Durante la permanenza in questi luoghi, il gruppo non poteva non visitare la vicina città di Viterbo. Così con la nostra splendida e preparatissima guida, la dottoressa Romeo Tiziana, abbiamo visitato le terme, dove abbiamo anche fatto il bagno e il centro storico risalente all’epoca medievale, cinto da mura antiche risalenti al XII sec d.C. Viterbo, nota da sempre come “La Città dei Papi”, nel Medioevo ricoprì il ruolo di Capitale della Cristianità e per molto tempo rimase sotto l’ala protettrice del sistema Pontificio. La via Consolare n.2, la Cassia, fino a poche decine di anni fa, nel suo ottantesimo chilometro, attraversava il centro di Viterbo. Alla fine del secolo scorso si provvide a dirottare il traffico in una nuova sede stradale, che avrebbe costeggiato dall’esterno le mura castellane da Porta Romana a Porta Fiorentina. La circonvallazione, che per la maggior parte del percorso porta il nome del Cardinale viterbese Raniero Capocci, non è più come settanta anni fa, una strada fuori di Viterbo. Se da un lato sono restate le mura e le torri merlate, dall’altro sono sorti nuovi quartieri, i Cappuccini, il Paradiso, l’Ellera, la Palazzina. Il nostro gruppo percorrendo il viale Raniero Capocci, ha visto a distanza una meravigliosa cupola sullo sfondo delle mura. La nostra meta, quindi, è diventata quella cupola e dopo un breve cammino, all’inizio di una salita, comprendiamo che lì si trova il santuario di Santa Rosa e grazie alla nostra guida, conosciamo la sua storia.
Finisce qua la nostra meravigliosa avventura.
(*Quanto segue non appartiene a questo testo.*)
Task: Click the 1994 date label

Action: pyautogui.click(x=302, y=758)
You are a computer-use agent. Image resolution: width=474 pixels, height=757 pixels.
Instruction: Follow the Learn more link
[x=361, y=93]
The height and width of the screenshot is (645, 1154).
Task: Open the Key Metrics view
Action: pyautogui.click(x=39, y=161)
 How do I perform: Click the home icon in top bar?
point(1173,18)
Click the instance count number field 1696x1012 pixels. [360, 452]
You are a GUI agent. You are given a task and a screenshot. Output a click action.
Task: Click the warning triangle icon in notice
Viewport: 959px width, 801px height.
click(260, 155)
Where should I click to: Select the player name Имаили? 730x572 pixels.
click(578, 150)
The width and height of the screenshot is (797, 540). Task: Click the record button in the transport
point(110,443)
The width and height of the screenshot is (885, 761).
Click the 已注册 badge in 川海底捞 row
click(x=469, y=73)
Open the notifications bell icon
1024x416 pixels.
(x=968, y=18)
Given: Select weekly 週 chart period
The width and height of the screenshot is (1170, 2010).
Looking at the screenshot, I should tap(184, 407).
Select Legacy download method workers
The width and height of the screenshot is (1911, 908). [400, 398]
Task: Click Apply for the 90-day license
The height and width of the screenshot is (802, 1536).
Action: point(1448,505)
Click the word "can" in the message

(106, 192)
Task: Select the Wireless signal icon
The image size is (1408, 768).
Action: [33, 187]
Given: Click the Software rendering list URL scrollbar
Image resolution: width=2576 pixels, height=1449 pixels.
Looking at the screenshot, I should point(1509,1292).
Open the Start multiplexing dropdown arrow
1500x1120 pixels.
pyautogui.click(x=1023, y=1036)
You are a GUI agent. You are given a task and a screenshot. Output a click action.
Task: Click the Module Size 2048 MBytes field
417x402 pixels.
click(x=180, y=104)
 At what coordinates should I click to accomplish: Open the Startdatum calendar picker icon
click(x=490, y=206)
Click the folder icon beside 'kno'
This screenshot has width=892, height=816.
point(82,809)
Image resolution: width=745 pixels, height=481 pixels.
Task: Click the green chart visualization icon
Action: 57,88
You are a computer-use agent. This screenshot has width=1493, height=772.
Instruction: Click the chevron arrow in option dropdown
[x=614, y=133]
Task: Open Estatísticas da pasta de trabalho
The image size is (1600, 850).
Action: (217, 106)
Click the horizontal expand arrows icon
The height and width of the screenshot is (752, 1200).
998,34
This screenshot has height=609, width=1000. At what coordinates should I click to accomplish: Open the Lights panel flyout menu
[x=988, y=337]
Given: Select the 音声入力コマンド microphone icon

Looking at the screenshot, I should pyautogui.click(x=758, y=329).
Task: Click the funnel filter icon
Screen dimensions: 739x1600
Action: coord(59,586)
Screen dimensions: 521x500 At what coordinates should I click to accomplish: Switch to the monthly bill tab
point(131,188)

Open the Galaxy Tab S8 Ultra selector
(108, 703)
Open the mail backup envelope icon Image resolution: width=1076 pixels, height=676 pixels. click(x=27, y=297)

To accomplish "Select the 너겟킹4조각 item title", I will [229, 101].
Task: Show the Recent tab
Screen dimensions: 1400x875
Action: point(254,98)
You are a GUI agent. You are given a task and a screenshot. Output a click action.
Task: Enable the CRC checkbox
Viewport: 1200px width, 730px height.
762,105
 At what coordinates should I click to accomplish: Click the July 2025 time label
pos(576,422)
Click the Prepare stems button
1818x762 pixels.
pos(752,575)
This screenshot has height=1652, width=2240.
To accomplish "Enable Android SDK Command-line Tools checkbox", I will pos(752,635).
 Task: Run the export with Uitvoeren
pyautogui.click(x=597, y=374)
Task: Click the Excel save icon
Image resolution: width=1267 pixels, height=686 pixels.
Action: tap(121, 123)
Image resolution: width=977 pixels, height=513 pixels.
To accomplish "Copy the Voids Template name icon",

A questo punto un pensiero e un grazie va ai nostri meravigliosi alunni del liceo Gorgia Vittorini per la loro educazione, rispetto e amore verso il bene pubblico da parte nostra, i docenti accompagnatori, il preside, le vicepresidi, la scuola tutta. Appuntamento all’anno prossimo per poter realizzare un altro progetto di archeologia sperimentale interessante che abbia come scopo la cultura intesa, citando Ranucci Bianchi Bandinelli, come “comprensione critica del passato”.